# WebStart und Vollbild



## doctus (24. Feb 2008)

Hallo zusammen.

ich programmiere gerade an einem kleinen 2D-Shooter, bei dem man beim Start auswählen kann, ob man im Vollbildmodus spielen möchte oder nicht. Das ganze funktioniert beim einfachen ausführen des .jar-Archivs auch ohne Probleme.
Wenn ich das ganze allerdings als Webstart starte, sagt er mir, dass der Vollbildmodus nicht unterstützt wird. ???:L 

Hat irgendjemand eine Idee, woran das liegen könnte, bzw. wie man das Problem behebt?

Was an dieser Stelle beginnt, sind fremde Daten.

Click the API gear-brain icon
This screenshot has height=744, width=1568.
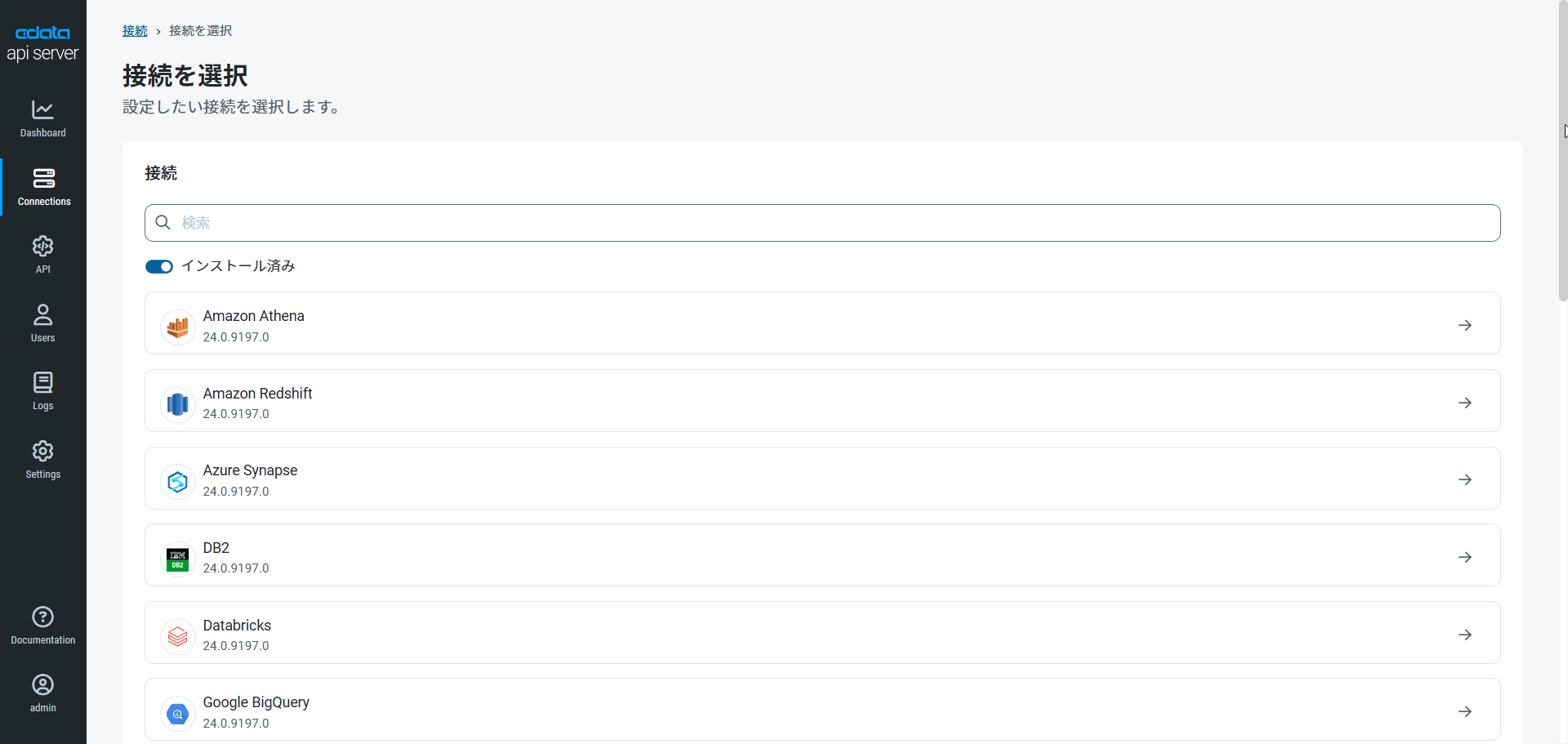[x=42, y=247]
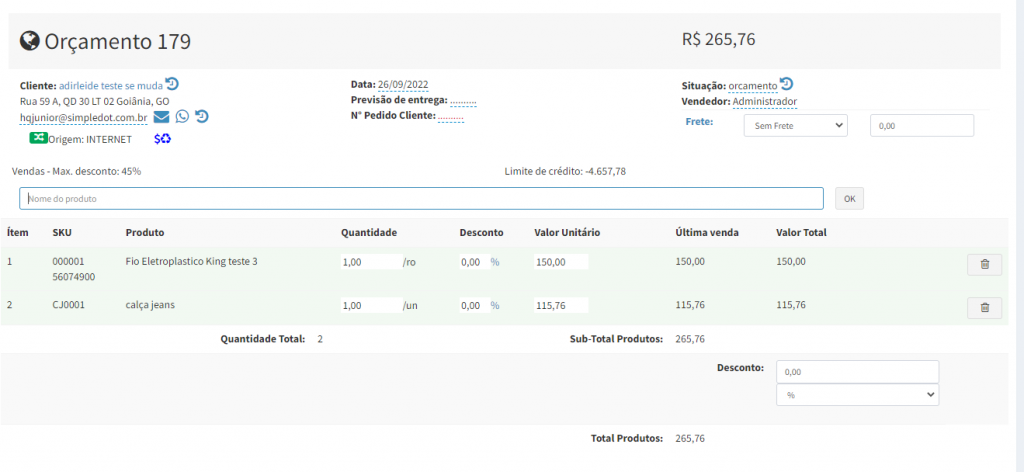
Task: Click the email envelope icon
Action: [x=161, y=117]
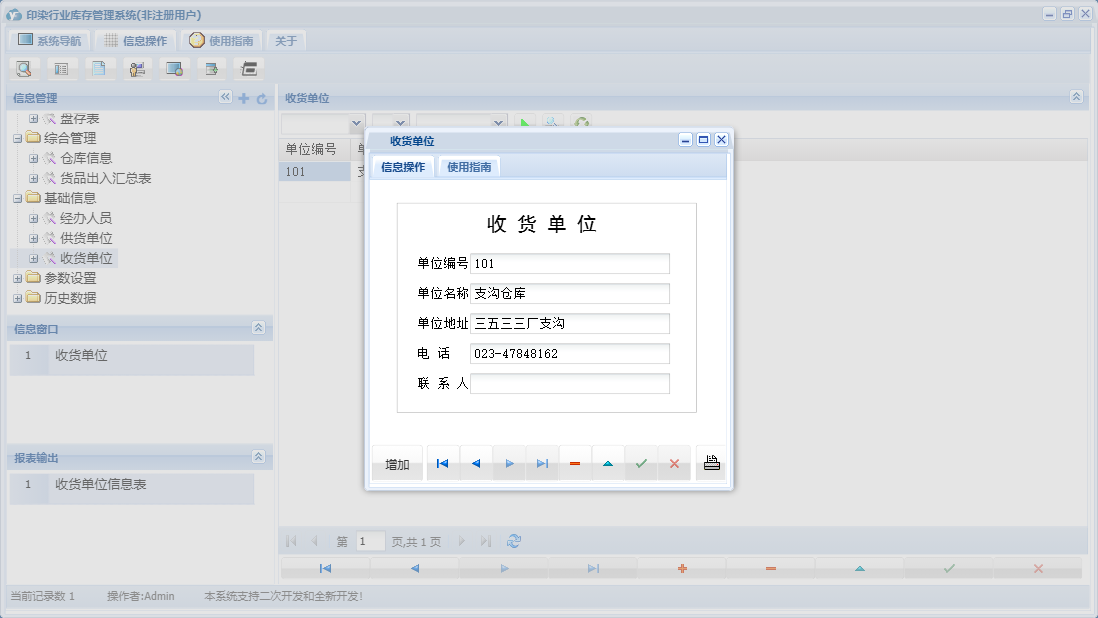Click the red delete minus in the dialog
The width and height of the screenshot is (1098, 618).
[575, 462]
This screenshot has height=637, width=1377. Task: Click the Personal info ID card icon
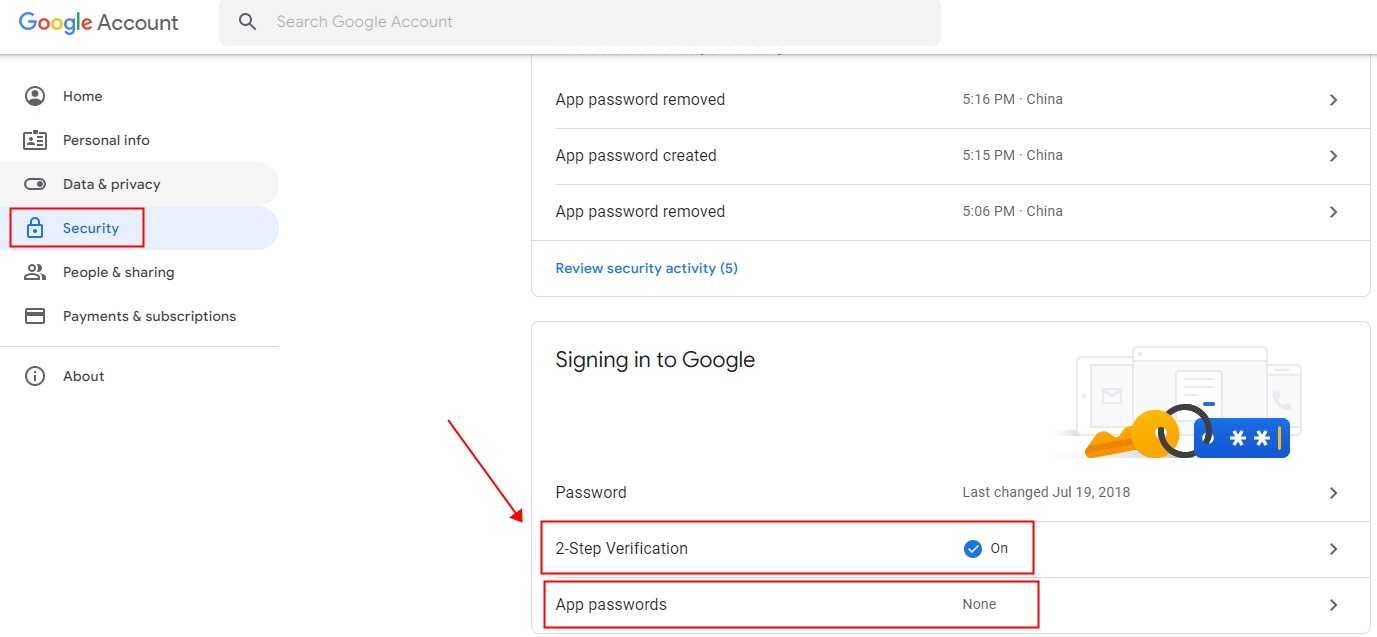[35, 140]
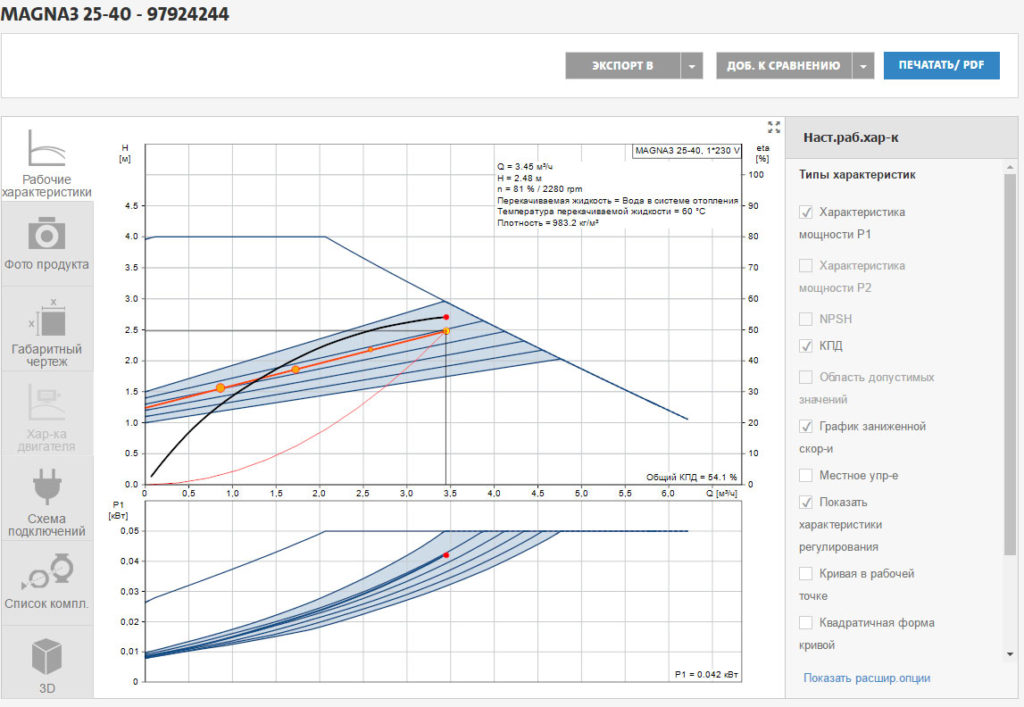Enable Местное упр-е checkbox
The width and height of the screenshot is (1024, 707).
[806, 475]
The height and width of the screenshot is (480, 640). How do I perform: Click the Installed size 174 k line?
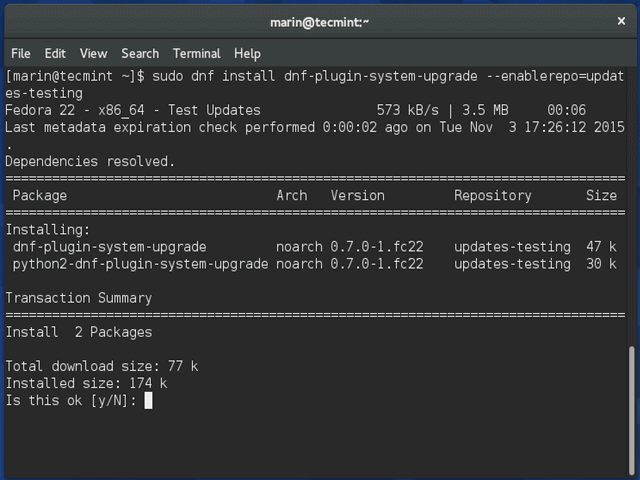click(x=86, y=383)
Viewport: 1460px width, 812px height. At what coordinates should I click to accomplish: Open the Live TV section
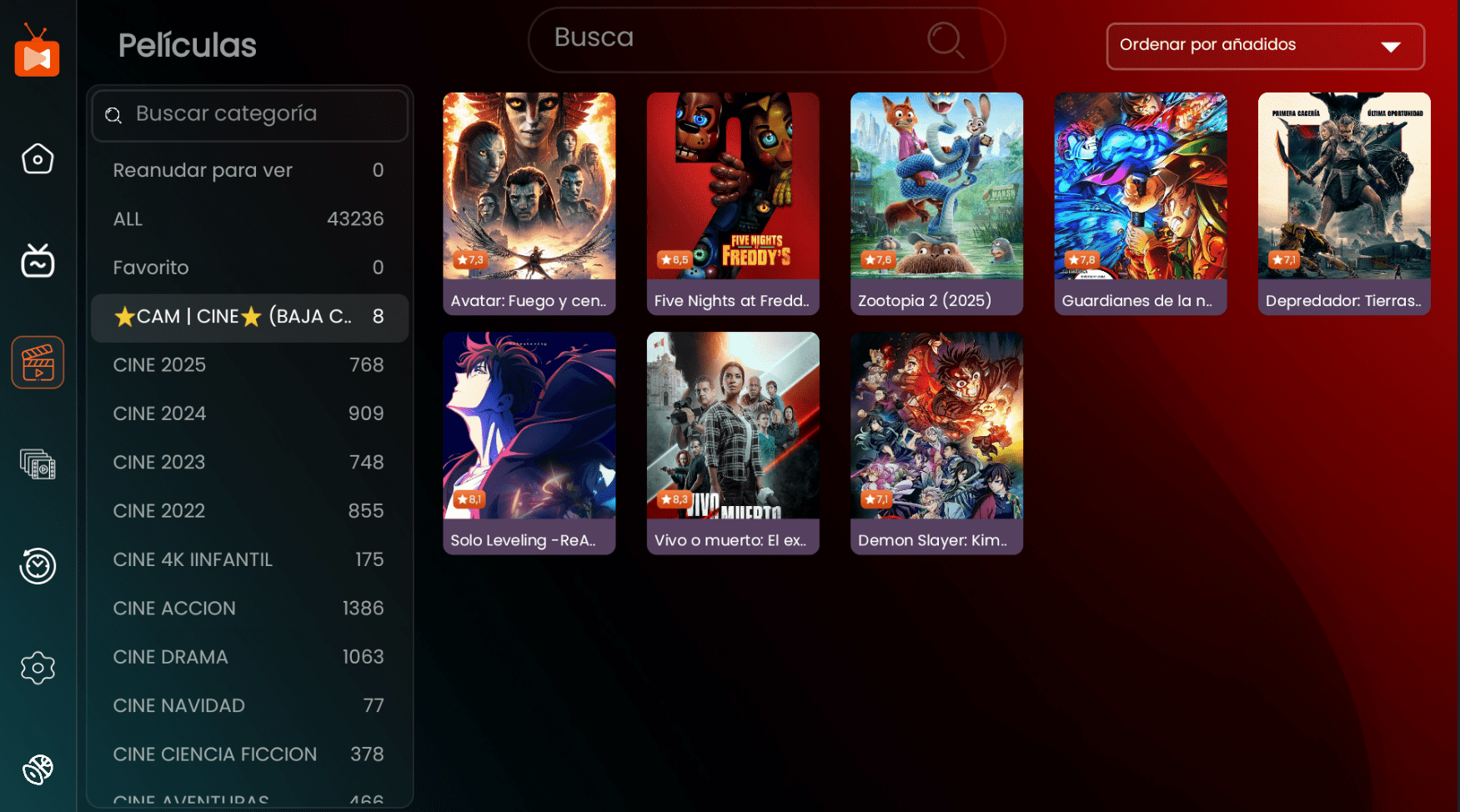coord(38,261)
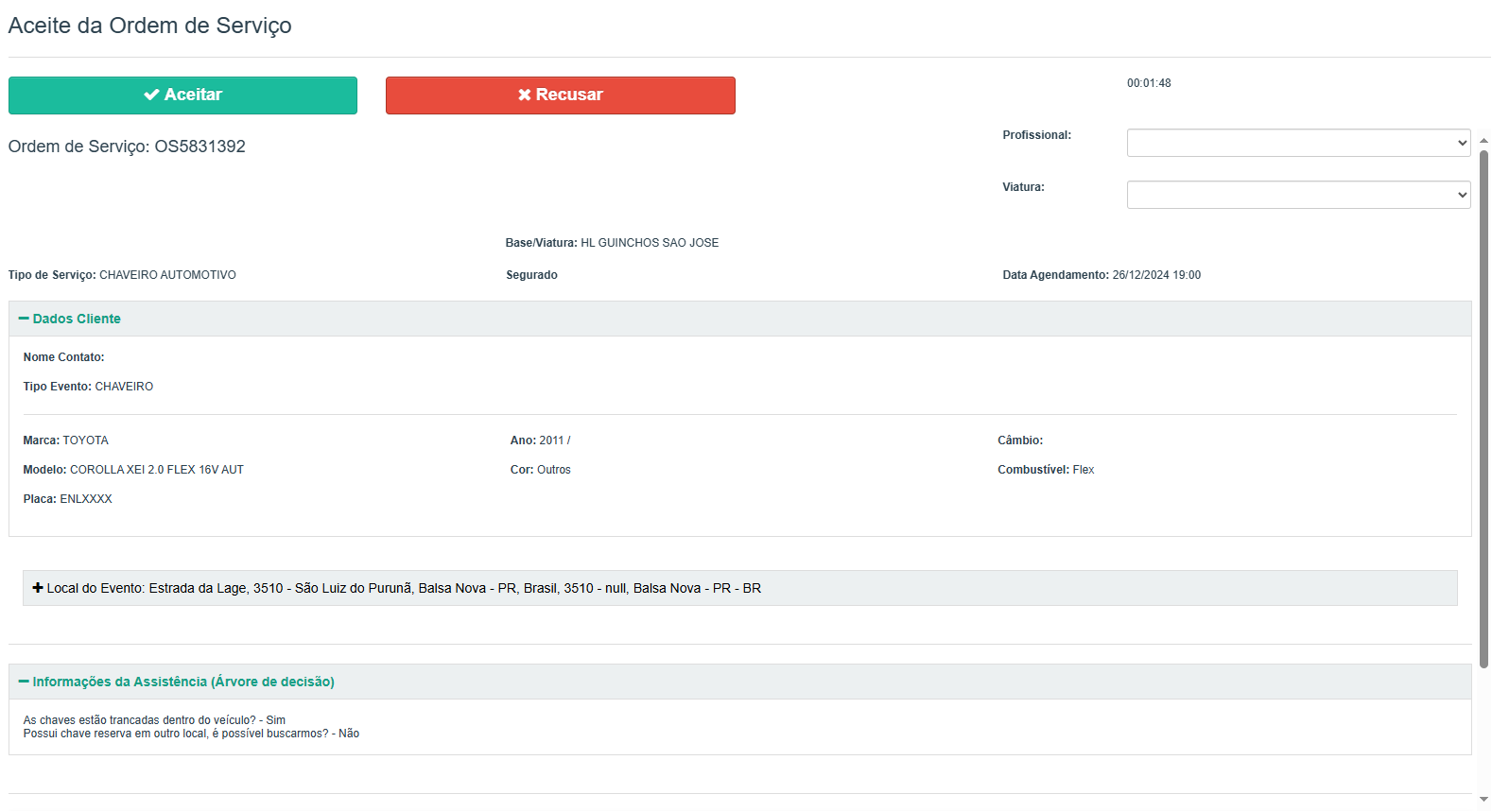
Task: Click the order number OS5831392
Action: click(x=200, y=147)
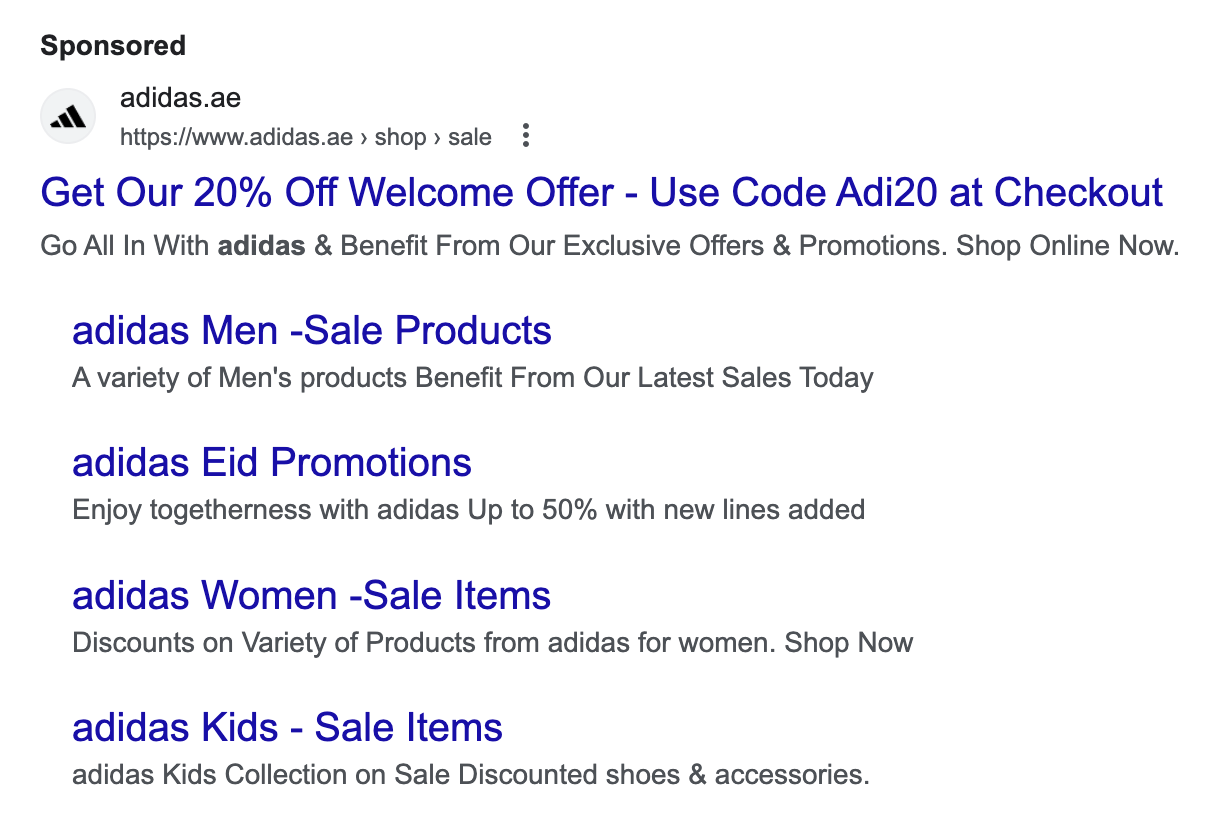Click the adidas.ae site name
1228x824 pixels.
click(180, 99)
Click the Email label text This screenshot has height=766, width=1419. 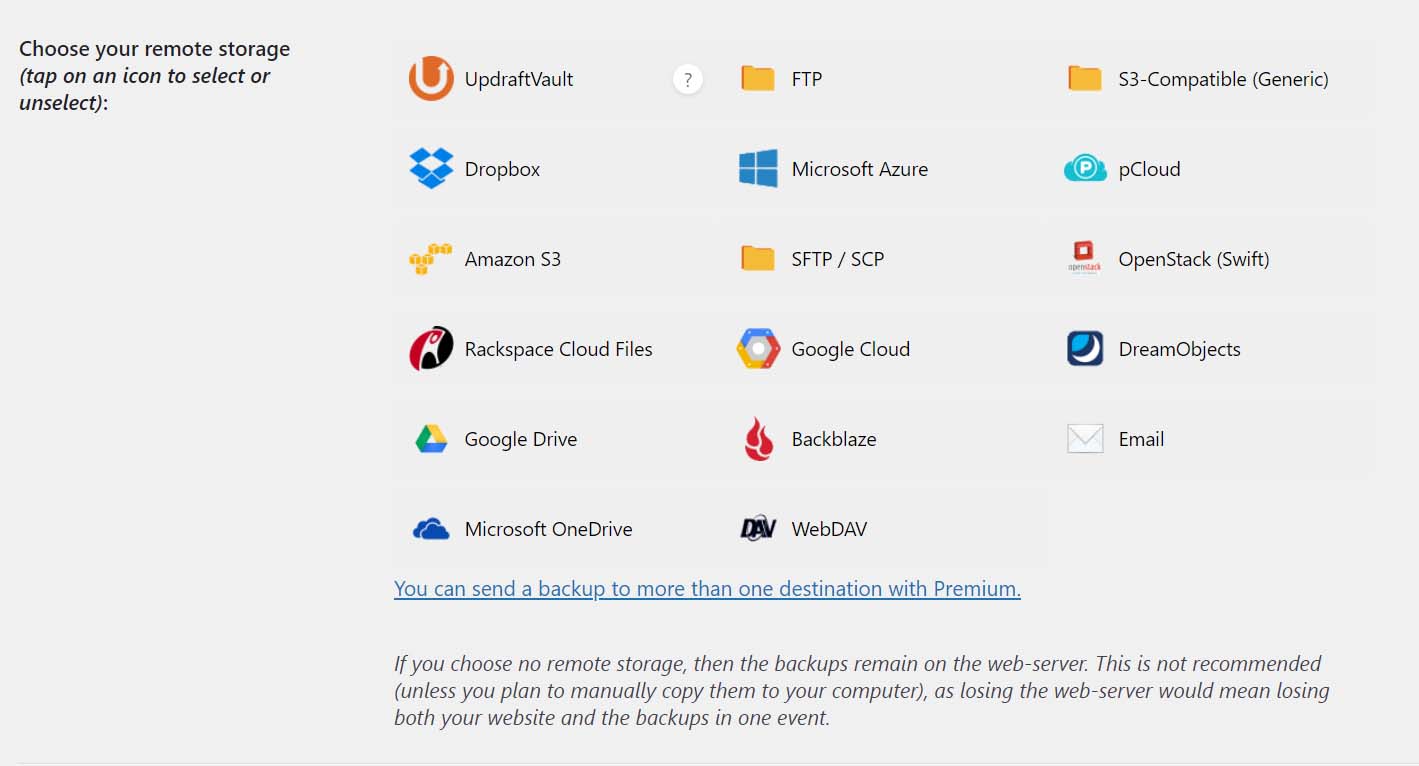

Hier der Code zum einstellen des VollbildModus.


```
private void setFullscreen()
	{
		ge = GraphicsEnvironment.getLocalGraphicsEnvironment();
		gs = ge.getDefaultScreenDevice();
		if(gs.isFullScreenSupported()){
			gs.setFullScreenWindow(this);
			try{
				gs.setDisplayMode(new DisplayMode(width, height, 32, gs.getDisplayMode().getRefreshRate()));
			}catch(Exception ex){
				System.err.println("Es trat ein Fehler beim Setzen des Fullscreen Modus auf");
				ex.printStackTrace();
				gs.setFullScreenWindow(null);
			}
			
		}else{
			System.err.println("Fullscreen Modus wird nicht unterstützt");
			fullscreen = false;
		}
	}
```

Lg doctus


----------



## Wildcard (24. Feb 2008)

Welchen Fehler erhälst du genau? Ich denke du musst signieren.


----------



## doctus (24. Feb 2008)

ich bekomme durch die if else abfrage die ausgabe "Fullscreen Modus wird nicht unterstützt" (s. code). spricht gs.isFullScreenSupported() gibt false zurück. 

werde es morgen mal mit signieren probieren. danke für den tipp.

lg doctus


----------



## doctus (25. Feb 2008)

mh.

habe jetzt wie in den faq beschrieben das archiv signiert. es findet aber weder die erwartete abfrage statt, ob man das zertifikat akzeptiert, noch kann ich im vollbildmodus starten. 

muss ich vielleicht noch iwas in der *jnlp verändern?


----------